Two solutions emerged at a conclave on Saturday bringing together both sides. But each politely prefers a different one.

The perceived threat of walkers being ticketed for using a trail into Murphy-Hanrehan Park Reserve that they’ve used for decades led this winter to a petition drive. Scores of neighbors, primarily on the Lakeville side of the Scott/Dakota border, said it made no sense to drive miles to a different access point when they seldom see snowmobiles on the trail near their homes.

It emerged at the weekend meeting, though, that multiple levels of government forbid walkers from snowmobile trails, even if that seems to have gone unenforced more or less forever.

“How many people have been injured on these trails?” asked Rota Hart, who has led the petition drive.

“As far as we know, no one,” said parks manager Mark Themig.

“Well then,” she said, kidding, “let’s not act until a slew of people get hurt.” There was laughter and a cry of “prevention!”

Lurking behind the issue is the question of what is the countryside, and therefore open season for snowmobiles, and how suburbs gradually encroach to the point that more urban rules start to apply.

At this point, Themig said, he sees Prior Lake as “motor sports-friendly,” but closer-in Savage and Shakopee as more of a question mark.

Saturday’s 90-minute session turned out to be an object lesson in the difficulties of mixing uses on park trails amid neighborhoods, whether it’s yippy lapdogs startling statuesque horses or snowmobilers exercising their legal right to roar past peoples’ homes in the middle of the night, waking them up.

Themig did say that vigorous action is being taken — both in terms of signage and patrols — to stop the potentially destructive off-trail use of the park reserve that turned up on a tour not long ago.

The park is overseen by the Three Rivers Park District, based in Hennepin County, whose board granted Themig and his local colleagues authority to find an interim solution until the board itself can determine a permanent one later this year.

Officials acted rapidly because snowmobile use might not last much longer this year.

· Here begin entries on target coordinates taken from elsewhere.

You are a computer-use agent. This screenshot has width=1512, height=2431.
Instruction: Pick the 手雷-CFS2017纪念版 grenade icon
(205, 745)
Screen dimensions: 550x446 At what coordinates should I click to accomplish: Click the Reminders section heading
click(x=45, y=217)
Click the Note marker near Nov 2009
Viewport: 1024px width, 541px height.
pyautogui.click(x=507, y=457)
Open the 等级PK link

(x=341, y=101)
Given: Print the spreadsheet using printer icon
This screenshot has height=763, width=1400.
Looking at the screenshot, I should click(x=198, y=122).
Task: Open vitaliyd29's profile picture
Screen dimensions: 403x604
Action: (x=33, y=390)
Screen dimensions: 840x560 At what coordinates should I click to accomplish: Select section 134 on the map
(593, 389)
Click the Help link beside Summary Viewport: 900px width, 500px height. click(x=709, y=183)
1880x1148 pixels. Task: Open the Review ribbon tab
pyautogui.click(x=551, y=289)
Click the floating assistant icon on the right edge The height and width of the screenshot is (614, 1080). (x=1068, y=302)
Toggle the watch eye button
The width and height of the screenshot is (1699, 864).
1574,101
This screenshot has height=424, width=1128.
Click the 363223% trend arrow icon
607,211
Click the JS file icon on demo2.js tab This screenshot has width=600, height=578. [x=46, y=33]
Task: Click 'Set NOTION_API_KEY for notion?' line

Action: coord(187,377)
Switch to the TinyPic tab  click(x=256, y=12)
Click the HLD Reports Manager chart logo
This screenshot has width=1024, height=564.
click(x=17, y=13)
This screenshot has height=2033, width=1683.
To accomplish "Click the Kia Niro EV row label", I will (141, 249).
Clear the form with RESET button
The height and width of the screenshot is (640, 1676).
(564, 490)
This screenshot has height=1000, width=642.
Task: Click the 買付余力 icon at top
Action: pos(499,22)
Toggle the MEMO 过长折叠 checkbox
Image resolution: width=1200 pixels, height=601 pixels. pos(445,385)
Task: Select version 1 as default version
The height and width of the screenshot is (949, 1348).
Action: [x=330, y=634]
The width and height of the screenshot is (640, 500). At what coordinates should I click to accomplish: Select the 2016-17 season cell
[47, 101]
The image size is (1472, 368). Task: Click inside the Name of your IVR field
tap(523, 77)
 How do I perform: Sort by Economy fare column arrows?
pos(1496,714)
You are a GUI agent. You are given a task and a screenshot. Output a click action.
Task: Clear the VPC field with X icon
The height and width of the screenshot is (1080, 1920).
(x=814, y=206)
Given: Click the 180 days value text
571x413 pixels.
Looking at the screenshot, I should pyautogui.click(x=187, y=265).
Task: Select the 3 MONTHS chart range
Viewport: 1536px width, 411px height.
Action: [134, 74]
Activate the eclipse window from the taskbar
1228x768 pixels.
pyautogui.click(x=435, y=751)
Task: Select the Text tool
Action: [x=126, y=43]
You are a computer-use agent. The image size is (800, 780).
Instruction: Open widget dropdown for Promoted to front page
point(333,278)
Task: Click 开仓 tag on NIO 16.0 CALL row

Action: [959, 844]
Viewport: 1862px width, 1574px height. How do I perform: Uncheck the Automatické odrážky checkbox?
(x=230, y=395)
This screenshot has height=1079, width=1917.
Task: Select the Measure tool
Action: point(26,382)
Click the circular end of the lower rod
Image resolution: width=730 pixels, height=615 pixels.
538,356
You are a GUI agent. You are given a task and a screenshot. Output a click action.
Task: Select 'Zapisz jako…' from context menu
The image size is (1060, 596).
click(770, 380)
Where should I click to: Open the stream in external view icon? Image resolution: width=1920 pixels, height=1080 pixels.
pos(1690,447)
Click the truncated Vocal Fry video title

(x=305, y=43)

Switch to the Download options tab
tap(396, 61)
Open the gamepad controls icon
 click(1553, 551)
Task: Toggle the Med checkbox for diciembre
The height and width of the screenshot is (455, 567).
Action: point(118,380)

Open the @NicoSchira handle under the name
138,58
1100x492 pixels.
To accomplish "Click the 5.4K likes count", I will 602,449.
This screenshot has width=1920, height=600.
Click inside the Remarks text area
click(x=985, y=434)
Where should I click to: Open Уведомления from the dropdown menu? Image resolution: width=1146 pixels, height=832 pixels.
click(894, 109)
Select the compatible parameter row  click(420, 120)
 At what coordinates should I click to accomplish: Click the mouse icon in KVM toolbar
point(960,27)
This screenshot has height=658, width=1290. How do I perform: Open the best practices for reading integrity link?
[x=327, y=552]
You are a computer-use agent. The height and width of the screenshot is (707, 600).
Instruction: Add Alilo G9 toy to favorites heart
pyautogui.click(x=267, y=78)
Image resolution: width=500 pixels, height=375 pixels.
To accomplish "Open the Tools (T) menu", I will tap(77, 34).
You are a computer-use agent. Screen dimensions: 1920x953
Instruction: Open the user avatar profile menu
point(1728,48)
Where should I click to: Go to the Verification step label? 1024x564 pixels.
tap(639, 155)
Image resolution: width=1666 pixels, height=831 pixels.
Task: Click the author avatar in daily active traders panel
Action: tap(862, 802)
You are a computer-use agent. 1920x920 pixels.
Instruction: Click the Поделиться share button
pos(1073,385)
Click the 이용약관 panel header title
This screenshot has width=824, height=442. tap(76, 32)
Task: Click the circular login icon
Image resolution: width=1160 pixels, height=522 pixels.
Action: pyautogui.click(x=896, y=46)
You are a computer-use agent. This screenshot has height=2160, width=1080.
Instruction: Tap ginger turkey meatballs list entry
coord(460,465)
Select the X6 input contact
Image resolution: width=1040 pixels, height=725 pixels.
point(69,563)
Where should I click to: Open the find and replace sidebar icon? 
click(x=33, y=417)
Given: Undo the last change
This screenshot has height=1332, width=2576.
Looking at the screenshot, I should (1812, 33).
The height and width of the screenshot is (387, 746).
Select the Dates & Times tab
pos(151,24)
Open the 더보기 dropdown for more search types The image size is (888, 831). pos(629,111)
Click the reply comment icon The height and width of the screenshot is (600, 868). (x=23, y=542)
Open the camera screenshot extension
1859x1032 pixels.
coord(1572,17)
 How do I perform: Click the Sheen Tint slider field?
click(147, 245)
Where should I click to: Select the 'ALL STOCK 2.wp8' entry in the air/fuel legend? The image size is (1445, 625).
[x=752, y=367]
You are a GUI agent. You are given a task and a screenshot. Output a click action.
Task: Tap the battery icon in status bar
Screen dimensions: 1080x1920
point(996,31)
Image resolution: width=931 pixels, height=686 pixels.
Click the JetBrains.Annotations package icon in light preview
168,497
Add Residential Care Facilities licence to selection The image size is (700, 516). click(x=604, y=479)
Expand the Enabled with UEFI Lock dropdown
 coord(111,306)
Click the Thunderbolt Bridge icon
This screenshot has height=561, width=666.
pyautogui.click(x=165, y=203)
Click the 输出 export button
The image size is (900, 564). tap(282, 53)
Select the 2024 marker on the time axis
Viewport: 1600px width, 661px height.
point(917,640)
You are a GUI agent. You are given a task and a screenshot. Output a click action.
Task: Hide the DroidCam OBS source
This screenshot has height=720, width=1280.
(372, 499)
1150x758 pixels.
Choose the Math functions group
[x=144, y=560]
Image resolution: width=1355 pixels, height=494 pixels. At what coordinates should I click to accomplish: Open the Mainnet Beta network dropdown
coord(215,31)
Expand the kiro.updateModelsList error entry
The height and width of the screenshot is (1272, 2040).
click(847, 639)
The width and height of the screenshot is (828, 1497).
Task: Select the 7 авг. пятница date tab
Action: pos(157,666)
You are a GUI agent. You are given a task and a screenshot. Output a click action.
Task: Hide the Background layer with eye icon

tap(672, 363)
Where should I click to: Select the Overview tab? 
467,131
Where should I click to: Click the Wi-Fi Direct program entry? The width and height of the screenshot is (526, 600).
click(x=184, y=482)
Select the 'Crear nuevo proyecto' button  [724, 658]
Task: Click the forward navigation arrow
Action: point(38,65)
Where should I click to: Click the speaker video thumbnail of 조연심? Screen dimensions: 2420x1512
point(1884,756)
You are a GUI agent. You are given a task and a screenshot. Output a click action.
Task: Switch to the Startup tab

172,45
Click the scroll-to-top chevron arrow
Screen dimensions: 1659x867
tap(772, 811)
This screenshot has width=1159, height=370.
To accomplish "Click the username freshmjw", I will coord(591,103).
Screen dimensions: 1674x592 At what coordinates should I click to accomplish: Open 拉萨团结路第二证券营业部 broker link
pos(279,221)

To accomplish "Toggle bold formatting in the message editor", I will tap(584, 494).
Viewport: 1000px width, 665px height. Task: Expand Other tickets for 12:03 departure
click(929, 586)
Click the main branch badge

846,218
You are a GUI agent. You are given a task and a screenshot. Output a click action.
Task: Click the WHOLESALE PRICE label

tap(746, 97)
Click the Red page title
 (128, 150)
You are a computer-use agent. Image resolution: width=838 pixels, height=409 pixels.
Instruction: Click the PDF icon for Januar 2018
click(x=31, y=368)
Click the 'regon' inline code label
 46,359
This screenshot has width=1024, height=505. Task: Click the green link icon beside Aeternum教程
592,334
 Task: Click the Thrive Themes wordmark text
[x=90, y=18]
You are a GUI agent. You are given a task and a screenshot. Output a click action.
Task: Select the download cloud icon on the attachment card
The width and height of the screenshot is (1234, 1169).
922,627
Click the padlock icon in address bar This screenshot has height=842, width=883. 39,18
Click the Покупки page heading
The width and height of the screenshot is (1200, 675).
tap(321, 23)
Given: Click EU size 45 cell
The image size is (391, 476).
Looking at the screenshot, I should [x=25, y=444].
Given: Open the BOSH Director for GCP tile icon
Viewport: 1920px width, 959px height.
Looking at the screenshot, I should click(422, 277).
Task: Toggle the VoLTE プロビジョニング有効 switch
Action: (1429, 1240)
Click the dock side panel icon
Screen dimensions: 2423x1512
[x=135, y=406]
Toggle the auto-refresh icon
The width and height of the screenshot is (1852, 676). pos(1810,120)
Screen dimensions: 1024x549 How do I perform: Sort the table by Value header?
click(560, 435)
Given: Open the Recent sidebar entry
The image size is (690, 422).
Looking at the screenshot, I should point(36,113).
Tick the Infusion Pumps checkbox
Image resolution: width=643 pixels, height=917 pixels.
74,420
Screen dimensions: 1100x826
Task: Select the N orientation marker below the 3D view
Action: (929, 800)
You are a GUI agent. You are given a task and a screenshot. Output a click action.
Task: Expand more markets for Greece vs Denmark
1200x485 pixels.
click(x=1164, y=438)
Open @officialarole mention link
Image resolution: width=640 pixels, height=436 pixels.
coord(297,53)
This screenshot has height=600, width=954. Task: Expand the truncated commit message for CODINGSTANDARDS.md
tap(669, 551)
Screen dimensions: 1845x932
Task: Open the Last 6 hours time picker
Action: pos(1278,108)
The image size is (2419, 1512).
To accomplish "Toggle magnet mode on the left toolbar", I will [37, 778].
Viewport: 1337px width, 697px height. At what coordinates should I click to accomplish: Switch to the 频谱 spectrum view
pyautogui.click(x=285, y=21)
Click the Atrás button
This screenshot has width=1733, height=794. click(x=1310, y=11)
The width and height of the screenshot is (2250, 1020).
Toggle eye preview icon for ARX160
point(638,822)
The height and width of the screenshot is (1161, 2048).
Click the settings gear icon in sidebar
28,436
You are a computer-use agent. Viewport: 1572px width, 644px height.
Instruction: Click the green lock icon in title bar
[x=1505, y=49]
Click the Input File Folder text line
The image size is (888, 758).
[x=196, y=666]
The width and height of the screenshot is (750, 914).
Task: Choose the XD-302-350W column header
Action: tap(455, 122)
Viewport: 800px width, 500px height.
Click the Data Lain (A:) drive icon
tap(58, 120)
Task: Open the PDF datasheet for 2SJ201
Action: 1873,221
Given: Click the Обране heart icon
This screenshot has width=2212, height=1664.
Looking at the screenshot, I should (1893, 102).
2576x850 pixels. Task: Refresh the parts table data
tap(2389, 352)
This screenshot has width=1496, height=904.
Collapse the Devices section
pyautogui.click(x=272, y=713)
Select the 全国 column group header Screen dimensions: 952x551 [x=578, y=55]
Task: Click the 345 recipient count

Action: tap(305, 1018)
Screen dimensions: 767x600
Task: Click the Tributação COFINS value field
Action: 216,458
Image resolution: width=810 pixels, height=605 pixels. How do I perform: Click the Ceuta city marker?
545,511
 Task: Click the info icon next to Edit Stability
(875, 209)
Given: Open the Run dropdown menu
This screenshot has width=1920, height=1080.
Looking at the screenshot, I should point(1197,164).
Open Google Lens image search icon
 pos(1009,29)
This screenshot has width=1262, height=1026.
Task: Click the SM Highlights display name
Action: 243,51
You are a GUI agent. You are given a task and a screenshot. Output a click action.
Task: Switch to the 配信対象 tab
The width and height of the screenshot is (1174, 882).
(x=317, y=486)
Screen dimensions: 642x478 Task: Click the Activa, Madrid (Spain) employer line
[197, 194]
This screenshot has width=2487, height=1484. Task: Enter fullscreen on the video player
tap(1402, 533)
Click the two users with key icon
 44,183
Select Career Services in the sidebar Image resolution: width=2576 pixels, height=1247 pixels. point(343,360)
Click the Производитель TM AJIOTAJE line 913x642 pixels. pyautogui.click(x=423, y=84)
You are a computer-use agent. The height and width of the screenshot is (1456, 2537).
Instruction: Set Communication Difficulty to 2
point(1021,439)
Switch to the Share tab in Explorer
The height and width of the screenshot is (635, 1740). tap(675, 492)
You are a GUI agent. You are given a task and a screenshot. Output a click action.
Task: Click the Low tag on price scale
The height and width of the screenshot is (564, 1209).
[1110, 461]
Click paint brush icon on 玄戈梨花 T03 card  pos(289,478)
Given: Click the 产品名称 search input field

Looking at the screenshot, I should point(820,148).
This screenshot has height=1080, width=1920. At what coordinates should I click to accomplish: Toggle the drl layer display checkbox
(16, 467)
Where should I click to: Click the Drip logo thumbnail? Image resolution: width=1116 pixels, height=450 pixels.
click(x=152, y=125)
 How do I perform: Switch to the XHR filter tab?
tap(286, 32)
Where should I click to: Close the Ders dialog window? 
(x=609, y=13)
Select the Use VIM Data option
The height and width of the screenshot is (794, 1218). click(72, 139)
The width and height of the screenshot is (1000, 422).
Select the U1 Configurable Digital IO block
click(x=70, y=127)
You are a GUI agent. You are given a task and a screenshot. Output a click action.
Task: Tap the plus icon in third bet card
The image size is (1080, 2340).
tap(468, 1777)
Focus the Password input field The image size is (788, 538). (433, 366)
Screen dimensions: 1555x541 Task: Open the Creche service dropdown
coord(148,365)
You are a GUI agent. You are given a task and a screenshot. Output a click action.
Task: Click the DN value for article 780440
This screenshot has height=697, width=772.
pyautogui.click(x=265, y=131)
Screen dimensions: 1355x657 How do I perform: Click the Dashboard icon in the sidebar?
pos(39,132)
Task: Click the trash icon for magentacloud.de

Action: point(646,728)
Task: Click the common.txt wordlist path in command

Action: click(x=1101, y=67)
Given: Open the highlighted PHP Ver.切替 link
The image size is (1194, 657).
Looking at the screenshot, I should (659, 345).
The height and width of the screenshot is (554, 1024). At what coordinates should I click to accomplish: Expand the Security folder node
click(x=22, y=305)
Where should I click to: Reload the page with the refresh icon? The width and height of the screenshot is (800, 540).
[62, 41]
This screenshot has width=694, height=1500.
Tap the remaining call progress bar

The forecast for the next weeek or so predicts highs in the mid-30s to low-40s, and the snow could start to melt fast.

The two proposed interim solutions were labeled “Option A: Reroute snowmobile trail” and “Option B: Mixed use trail.”

Neighbors who live around Orchard Lake objected to the reroute, saying it deprived them of a loop around the park’s own Minnregs Lake that has been the prettiest part of their winter walks.

The issue now goes to the Scott County parks advisory commission this week.

Neighbors spoke lyrically about the experience offered by trails so close to their homes. “I can go out the back door and into a park experience where there is solitude and quietness and hear and watch birds, and walk through the park like I’m alone in the world,” said Hart. “A pristine experience in our busy lives, with all the noise that comes at you daily, here is a quiet restful place to rejuvenate and enjoy the world.”

Neighbor Keith Dobbs said it is actually mountain bikers — rolling along faster than snowmobiles at times, only “quieter than a Prius” — who can pose the greater danger.

“Everyone irritates someone,” he said, “but I’m hoping we can get along.”

Snowmobiler Terry Hutchinson said neighbors shouldn’t blame enforcement on the enforcers but on the laws “that we all have to follow, and unfortunately the law says no non-motorized traffic on snowmobile trails, including horses, from Dec. 1 to April 1. We are taxpayers like everyone else and have the right to use public lands and parks.”

He and law enforcement officials alike urged neighbors to use a tip line — 952-440-1003 — to report any abuse. “We will chase snowmobilers right to their house,” he said.

Themig asked the crowd to “please follow the rules until we change them, OK? We will move quickly on this. The snow may go fast and the issue goes away, but the best long-term solution is still an important question.”